▶ _Texto de origem_:
++++

Steve Jobs é evidentemente uma mais valia da Apple como assinala o José Rui Fernandes e é dificilmente substituível. Seria dramático para a empresa que ele perdesse o seu tempo a fazer coisas que podem ser feitas por outros, em vez de se concentrar no que o torna insubstituível. É por isso que a Apple não o põe a atender telefones. E é por isso que se é verdade que para começar ele teve de atender telefones, como qualquer pai fundador, quanto mais cedo se libertar dessa tarefa melhor para a organização. Tal como em qualquer ONG.
O ideal nas organizações é que os trabalhadores trabalhem e os dirigentes dirijam. Pode haver fases temporárias em que o essencial é aspirar um escritório e a única pessoa disponível seja o dirigente máximo. Nessas circunstâncias um dirigente digno das suas responsabilidades fá-lo-á sem qualquer constrangimento.

++++

▶ _Material recolhido_:
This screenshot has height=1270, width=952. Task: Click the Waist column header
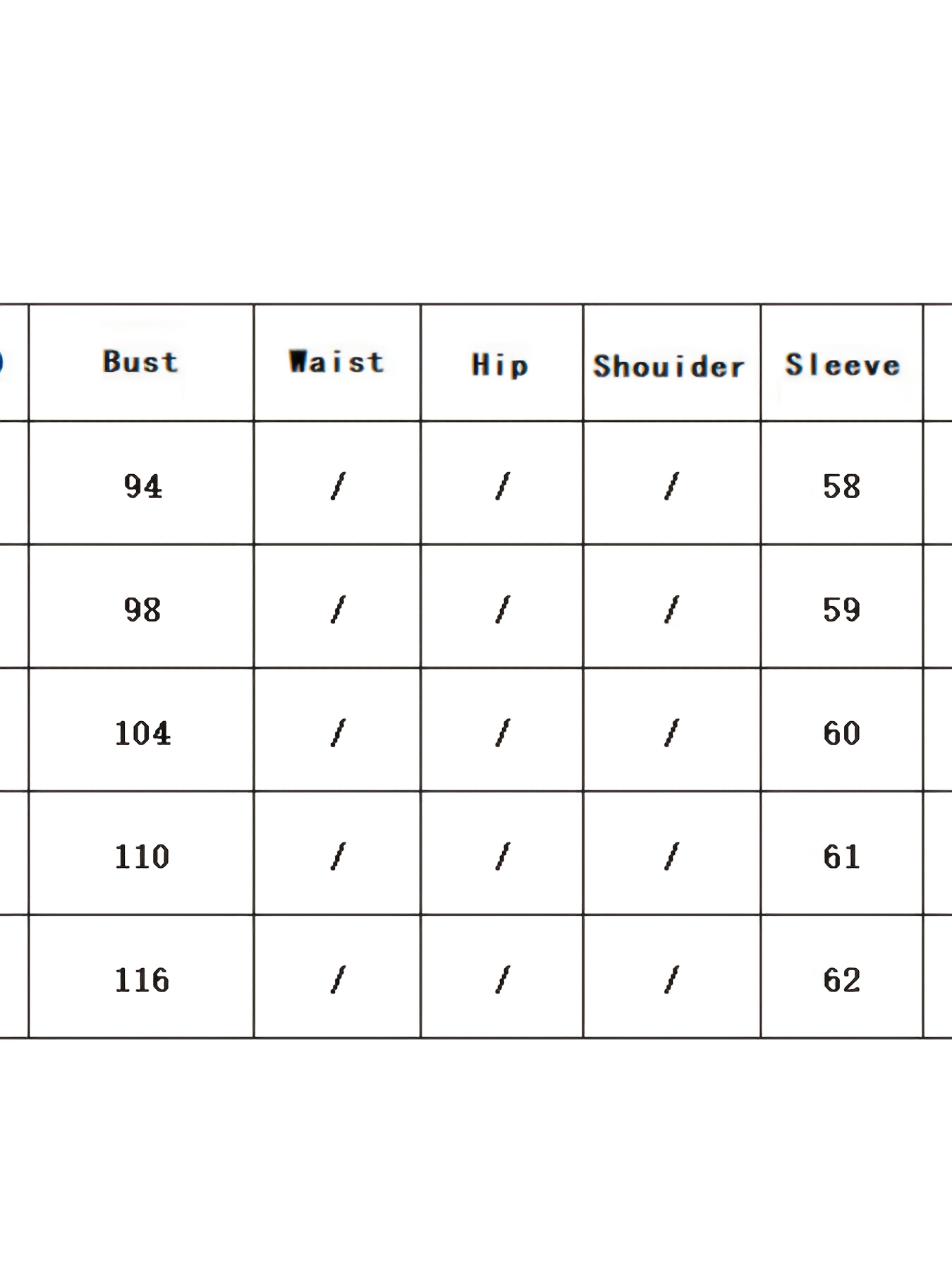click(x=337, y=362)
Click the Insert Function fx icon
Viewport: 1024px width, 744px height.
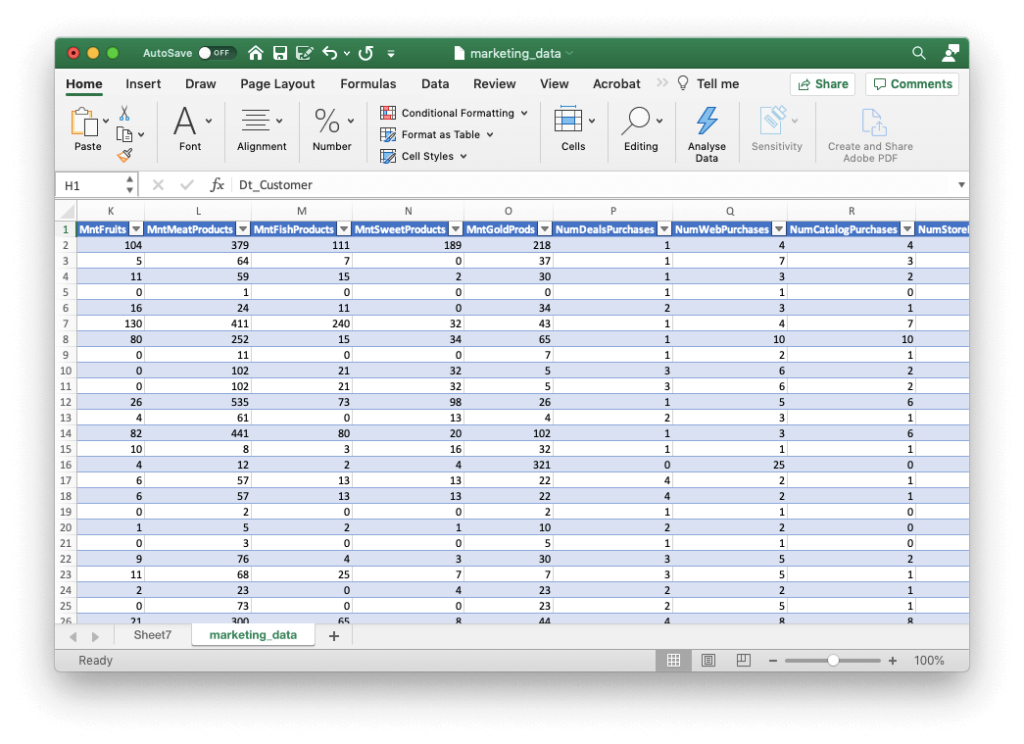[x=219, y=184]

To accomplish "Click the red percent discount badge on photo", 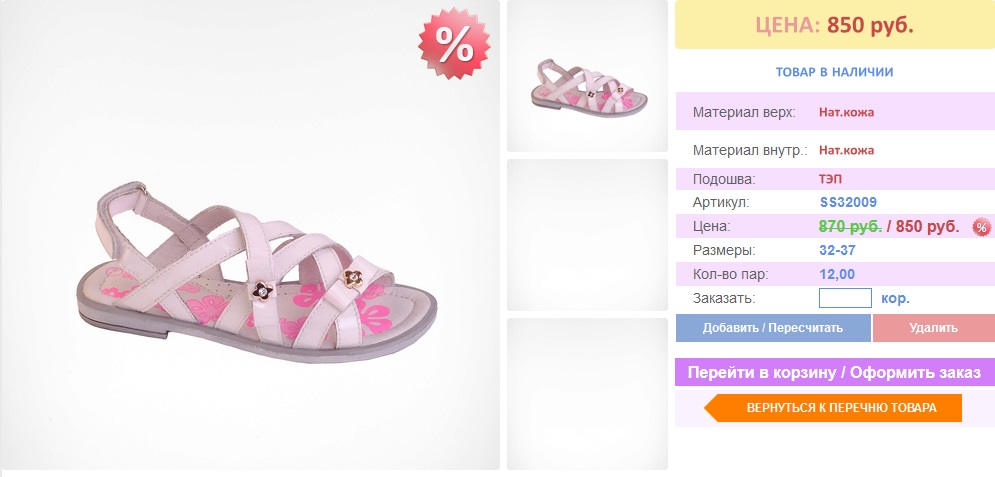I will [x=454, y=44].
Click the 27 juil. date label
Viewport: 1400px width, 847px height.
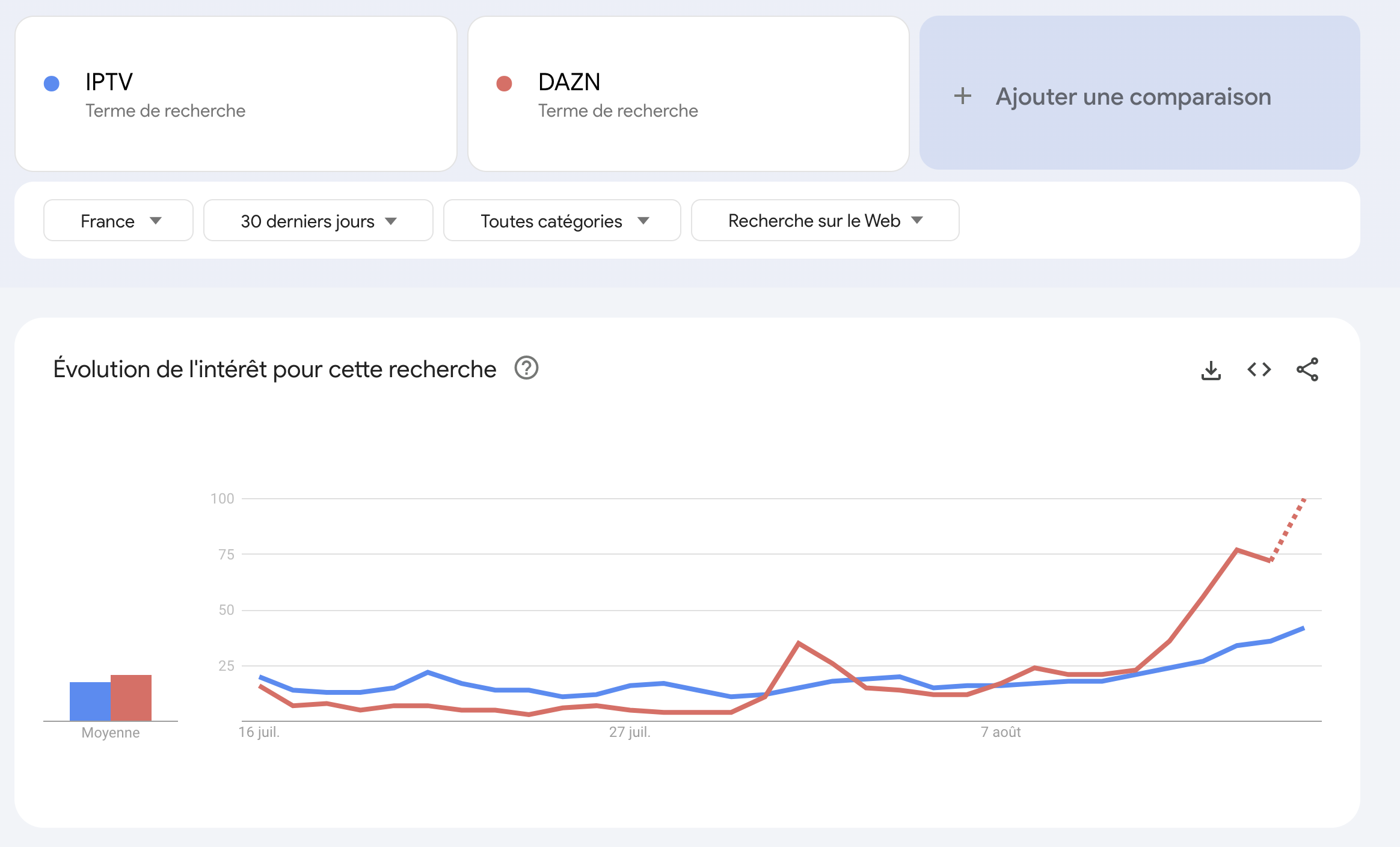pos(630,732)
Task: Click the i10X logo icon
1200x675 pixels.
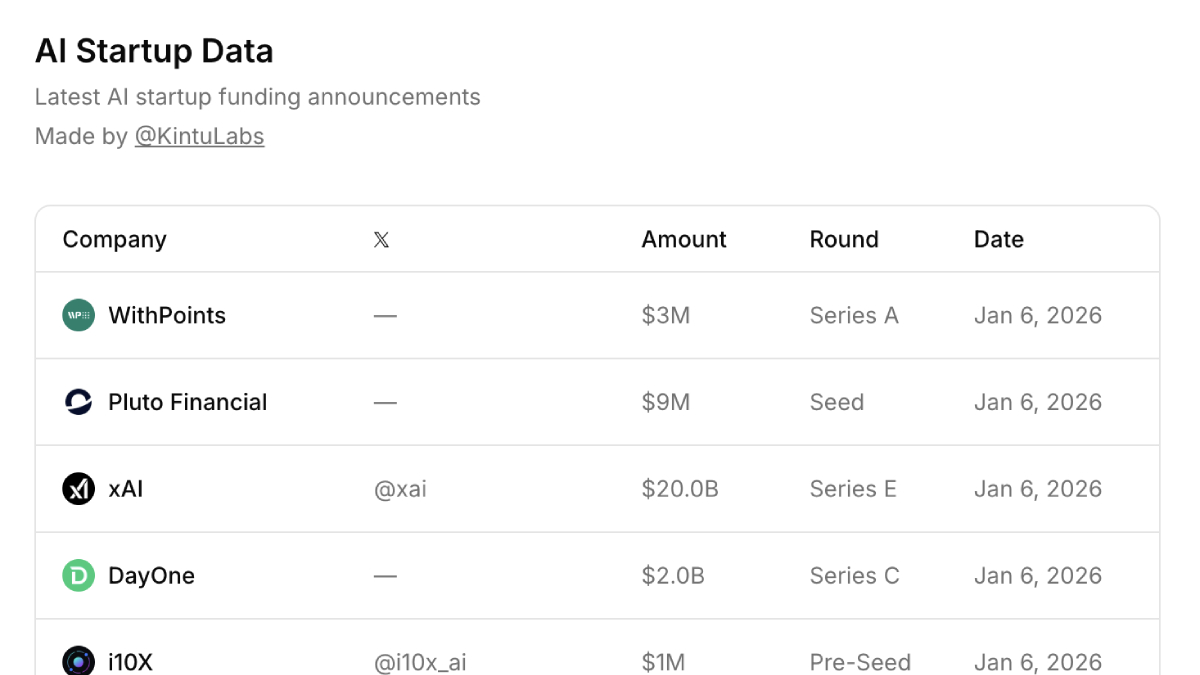Action: click(x=78, y=661)
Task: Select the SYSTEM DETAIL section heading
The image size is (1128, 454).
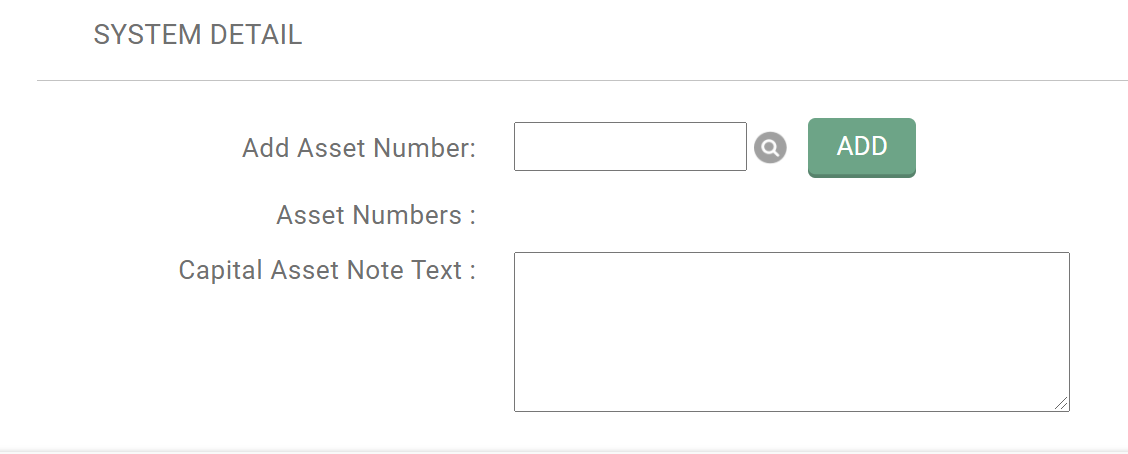Action: click(x=197, y=36)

++++

▶ _Enunciado_: Transcreve palavra por palavra a parte do texto sobre o papel dos dirigentes que fica entre "Steve Jobs é" e "em qualquer ONG.", incluindo ambos. Baseia-te só no texto.

▶ _Resposta esperada_:
Steve Jobs é evidentemente uma mais valia da Apple como assinala o José Rui Fernandes e é dificilmente substituível. Seria dramático para a empresa que ele perdesse o seu tempo a fazer coisas que podem ser feitas por outros, em vez de se concentrar no que o torna insubstituível. É por isso que a Apple não o põe a atender telefones. E é por isso que se é verdade que para começar ele teve de atender telefones, como qualquer pai fundador, quanto mais cedo se libertar dessa tarefa melhor para a organização. Tal como em qualquer ONG.